In research led by John Treanor of the University of Rochester Medical Center in New York, an insect virus known as baculovirus was used to grow key components of the flu virus in cells originally derived from caterpillars. Treanor says it's safer than the current approach, which uses live flu virus. "Working with the live pandemic virus to make vaccines carries with it some risk that you won't contain it well," he says, explaining the risk can be lessened somewhat by manipulating the viruses so they're not so pathogenic. "But the nice thing about the baculovirus approach is that there's no influenza involved at all, it's just the gene for the important vaccine antigen."
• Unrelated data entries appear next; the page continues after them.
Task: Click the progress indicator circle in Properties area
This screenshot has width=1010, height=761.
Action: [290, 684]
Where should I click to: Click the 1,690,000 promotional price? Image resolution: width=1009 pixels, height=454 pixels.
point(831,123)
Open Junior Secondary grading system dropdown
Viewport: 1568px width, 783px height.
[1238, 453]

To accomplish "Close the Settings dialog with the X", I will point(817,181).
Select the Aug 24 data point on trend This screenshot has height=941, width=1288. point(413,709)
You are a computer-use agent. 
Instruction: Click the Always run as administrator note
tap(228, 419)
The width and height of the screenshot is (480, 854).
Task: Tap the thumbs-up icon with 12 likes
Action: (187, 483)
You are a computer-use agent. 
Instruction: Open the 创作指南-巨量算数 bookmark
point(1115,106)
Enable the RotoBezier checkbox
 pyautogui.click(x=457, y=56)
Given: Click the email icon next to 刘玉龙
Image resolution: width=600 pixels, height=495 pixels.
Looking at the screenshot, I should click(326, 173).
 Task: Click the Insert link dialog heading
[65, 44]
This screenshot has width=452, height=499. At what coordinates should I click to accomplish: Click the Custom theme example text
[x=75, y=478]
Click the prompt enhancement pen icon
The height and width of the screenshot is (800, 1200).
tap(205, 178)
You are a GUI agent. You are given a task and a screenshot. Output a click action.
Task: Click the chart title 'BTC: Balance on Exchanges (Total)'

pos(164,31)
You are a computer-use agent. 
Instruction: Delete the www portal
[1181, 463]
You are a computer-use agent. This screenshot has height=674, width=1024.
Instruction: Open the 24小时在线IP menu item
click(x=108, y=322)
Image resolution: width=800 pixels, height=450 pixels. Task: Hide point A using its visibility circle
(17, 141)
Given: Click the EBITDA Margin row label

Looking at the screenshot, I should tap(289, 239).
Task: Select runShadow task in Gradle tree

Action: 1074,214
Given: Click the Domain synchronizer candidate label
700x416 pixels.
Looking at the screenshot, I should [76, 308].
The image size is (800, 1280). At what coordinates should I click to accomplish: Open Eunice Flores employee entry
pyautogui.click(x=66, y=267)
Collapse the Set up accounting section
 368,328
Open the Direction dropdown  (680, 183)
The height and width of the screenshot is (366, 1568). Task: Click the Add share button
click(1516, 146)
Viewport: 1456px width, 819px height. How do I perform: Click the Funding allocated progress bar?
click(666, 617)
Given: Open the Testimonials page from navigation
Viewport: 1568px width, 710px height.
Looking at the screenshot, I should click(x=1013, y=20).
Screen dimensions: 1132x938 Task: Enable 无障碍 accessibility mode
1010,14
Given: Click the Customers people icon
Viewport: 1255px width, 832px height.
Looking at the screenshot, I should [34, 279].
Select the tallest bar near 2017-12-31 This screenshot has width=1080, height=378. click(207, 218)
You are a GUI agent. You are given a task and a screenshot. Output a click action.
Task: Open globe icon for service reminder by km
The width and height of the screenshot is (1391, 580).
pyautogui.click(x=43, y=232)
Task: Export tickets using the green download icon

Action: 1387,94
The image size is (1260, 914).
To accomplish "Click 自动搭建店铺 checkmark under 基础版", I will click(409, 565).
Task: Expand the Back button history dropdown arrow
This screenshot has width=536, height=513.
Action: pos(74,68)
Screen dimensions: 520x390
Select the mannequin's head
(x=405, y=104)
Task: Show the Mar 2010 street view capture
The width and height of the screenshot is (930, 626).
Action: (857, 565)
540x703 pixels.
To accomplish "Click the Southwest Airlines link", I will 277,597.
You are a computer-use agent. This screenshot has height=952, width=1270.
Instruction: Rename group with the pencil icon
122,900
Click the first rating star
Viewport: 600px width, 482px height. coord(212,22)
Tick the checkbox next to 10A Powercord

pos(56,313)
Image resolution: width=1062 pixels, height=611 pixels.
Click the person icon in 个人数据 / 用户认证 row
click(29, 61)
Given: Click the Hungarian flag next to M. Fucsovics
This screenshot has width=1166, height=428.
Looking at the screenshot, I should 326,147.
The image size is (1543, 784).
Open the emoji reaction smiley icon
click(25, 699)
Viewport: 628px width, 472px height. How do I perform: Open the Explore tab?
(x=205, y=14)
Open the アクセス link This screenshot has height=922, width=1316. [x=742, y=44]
It also does not require eggs, which could be in short supply as the world faces the threat of pandemic bird flu.
Treanor says another advantage of using insect cells is speed; the new method is quicker. "You might get to the point where you had the vaccine in vials ready to administer to people a few weeks earlier using this approach, rather than the traditional approach," he says, adding "that's useful because there's a very limited window of opportunity to get people vaccinated every year, and even saving just a few weeks could have an impact of vaccination programs."
The vaccine was tested on a small group of healthy volunteers, ages 18 to 49. The researcher says, "If you compare the number of people who got flu in the placebo group, people who had not been vaccinated, with the number of people who got the flu in the vaccine group, the vaccine reduces the rate of flu by 85%." That compares favorably to what you might see with the regular flu shot.
Treanor says the next step is to repeat the study with a larger group of subjects. Results of the initial study appear in the current issue of the Journal of the American Medical Association.